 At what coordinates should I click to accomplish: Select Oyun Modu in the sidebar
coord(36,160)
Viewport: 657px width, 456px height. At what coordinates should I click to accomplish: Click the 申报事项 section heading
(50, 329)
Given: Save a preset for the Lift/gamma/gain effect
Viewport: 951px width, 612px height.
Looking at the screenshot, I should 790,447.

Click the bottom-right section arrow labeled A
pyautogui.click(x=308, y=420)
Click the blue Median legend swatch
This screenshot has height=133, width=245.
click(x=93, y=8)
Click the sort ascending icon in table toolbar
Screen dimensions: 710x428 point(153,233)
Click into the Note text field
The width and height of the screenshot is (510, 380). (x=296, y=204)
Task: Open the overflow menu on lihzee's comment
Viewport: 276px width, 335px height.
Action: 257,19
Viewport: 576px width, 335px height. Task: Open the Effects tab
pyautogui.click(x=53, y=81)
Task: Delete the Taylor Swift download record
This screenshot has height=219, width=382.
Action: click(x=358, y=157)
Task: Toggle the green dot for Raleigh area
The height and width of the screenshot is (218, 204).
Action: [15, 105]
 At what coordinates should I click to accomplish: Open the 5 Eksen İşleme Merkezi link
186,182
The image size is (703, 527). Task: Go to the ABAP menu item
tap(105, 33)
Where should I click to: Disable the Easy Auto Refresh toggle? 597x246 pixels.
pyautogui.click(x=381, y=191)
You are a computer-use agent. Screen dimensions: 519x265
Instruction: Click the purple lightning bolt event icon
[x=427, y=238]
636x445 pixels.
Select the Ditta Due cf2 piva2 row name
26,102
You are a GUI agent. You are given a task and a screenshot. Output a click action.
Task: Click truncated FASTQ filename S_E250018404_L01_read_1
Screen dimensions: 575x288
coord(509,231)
........
#### What you will do:
Work out how many lines of the data above hold the word "agent", and write only the count.

#### Response for this exercise:
2